Running out of time and looking over old images from a few years ago – mostly of the collection of different cars I have owned, I pulled out an old imaged I used to sell my Corolla Ceres. Shot on my Sony A230 and Minolta 50mm lens, I recall using this image as a bit of a template for my ‘for sale’ images for the cars that followed.

There was certainly nothing special about this car. It did take me on holiday around the North Island, never missed a beat and was good on fuel. Like many cars I have had, I owned it, drove it, grew tired with it and moved on.

I still like the shot of it though.

Something newer tomorrow!

Forgotten Flower

My last pre-scheduled post as I should be back in the country and in front of technology tomorrow! Another archive image of a left behind flower my partner had forgotten to take with her.

I edited it at the time in CS4 so cannot recall now what I actually did. I do remember setting it up on a wet glass table, and shooting it with my Sony A230.

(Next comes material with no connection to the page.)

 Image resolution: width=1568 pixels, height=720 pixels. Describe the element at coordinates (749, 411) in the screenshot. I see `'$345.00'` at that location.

Much like the flower, the rest of the details were forgotten!
Back tomorrow!

Lion Rock

After taking work home, I only had time for an archive hunt again today, ‘Lion Rock’. Located at Piha, which is a west coast surf beach about 40km from Auckland’s central city area. Although this shot is of the back of the ‘lion’ and erosion has taken its toll, from the side one with imagination can make out a lion sitting and watching over the ocean. As a child I recall being scared to death as dad egged me on to climb to the top. Its since been fenced off halfway up and people can no longer go to the top, so I’m glad he made me back in the day. I recall the cold morning I got up and left to get this shot at about 5am on my day off. Looking to get it at sunrise, I was happy to also have the moody clouds in the background. Shot on my Sony A230 with a 20mm focal length, I later converted to B&W in photoshop and brought the contrast out a bit in the clouds.

Portrait of a BMW

Todays image is one I took a little while ago on my Sony A230 DSLR with a 50mm Minolta lens. I really wanted to see if I could create a car image that may have been used by BMW when releasing the 5 Series . Although this is the smaller web optimized version of that image I’m pretty happy with the end result, and think its a much more appealing image in B&W.

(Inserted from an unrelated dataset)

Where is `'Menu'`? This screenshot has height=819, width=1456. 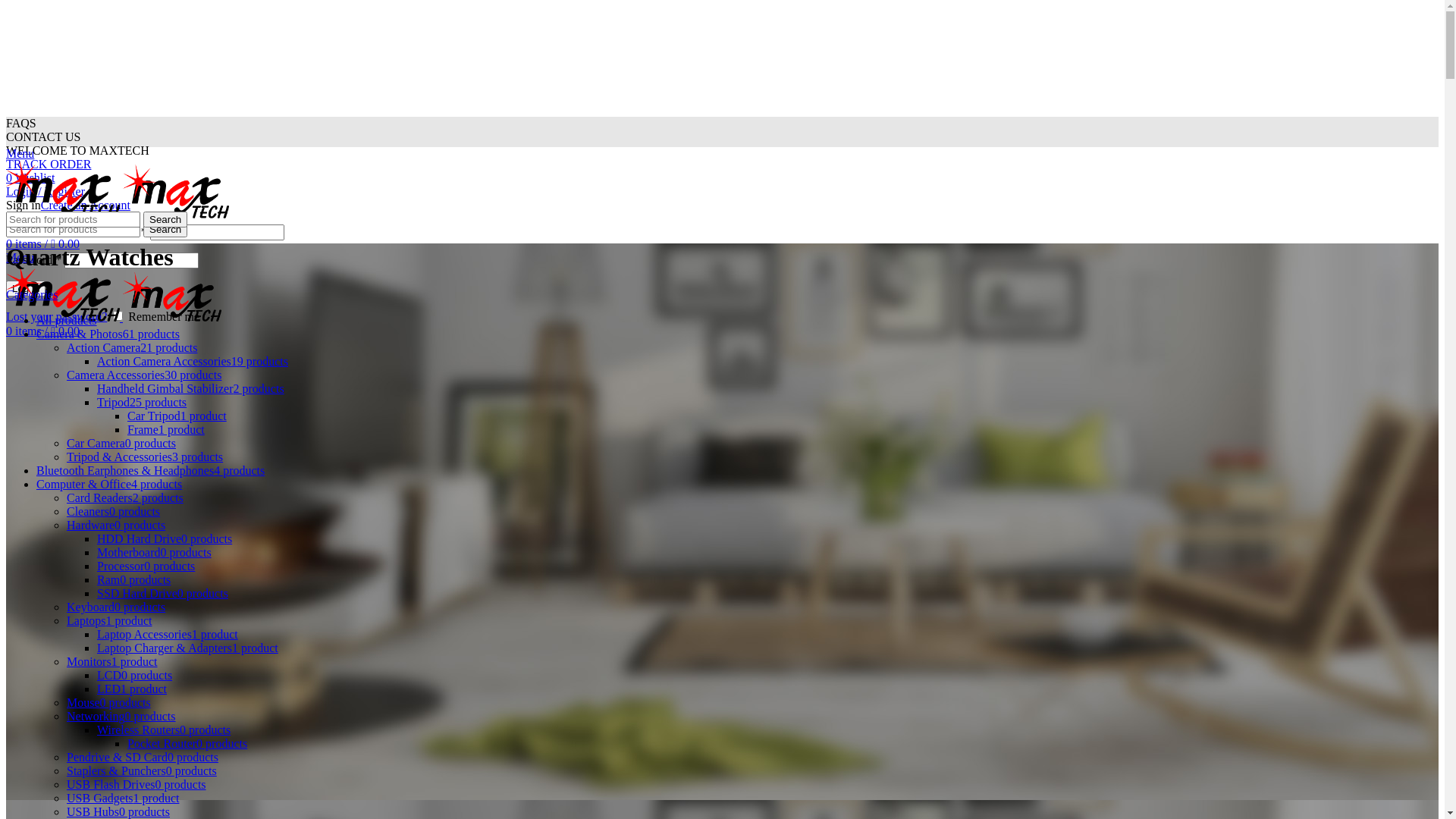
'Menu' is located at coordinates (20, 153).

I finally finished off the B&W film in my Ricoh today and sent it off to the developers, si I’m keenly waiting to see what I get back and what I can share here. I’ll load and start shooting a self develop film in my Rollei 35 T over the next few days also – it will be interesting to see how I go stepping back to a full manual setup – including the necessity to guess the focus distance as the 35’s have no focus assistance like most cameras.

Queens Birthday celebrated here in NZ on Monday, so one more day till the long weekend!

The Orb

Painting by light

Friday! I was busy taking and editing work team photos this afternoon, so didn’t get a chance to head out and take any shots after work. So – another from my archives. I have always liked long exposure evening shots – both in film and on digital, waiting to see what the lighting looks like when it is dark to the naked eye. Some time last year I came across a guy called Dennis Smith and his ‘painting with light orbs’ – give him a google, some breathtaking images. Following this I built a basic orb maker and went out to take some shots. It was a lot of fun and i’ll have to go do some more some time to try and perfect it. This one was taken on a Sony A230. It wasn’t my best orb, but I likes the color and how it was floating in between the trees.

Wild Thing

I was sad to hear this morning about the passing of Maurice Sendak, the author of the great children’s book (or adult children) ‘Where The Wild Things Are’.  A story spanning generations I grew up with this book ~20 years after it was written, and those a little younger may have seen the 2009 feature film based on the book. I recall when young going to a stage show of it even. If you have never read the book I encourage you to do so. Also, a simple Wikipedia will give some fascinating background info on the story.

Sendak’s passing influenced me to post up this image I took in 2011, in Sydney Australia. I cant recall the name of this beast, but its a now extinct mammal, about the size of a  small hippo. Taken on my Sony A230, 50mm 1.7 lens, took advantage of the selective low lighting to isolate ‘the wild thing’.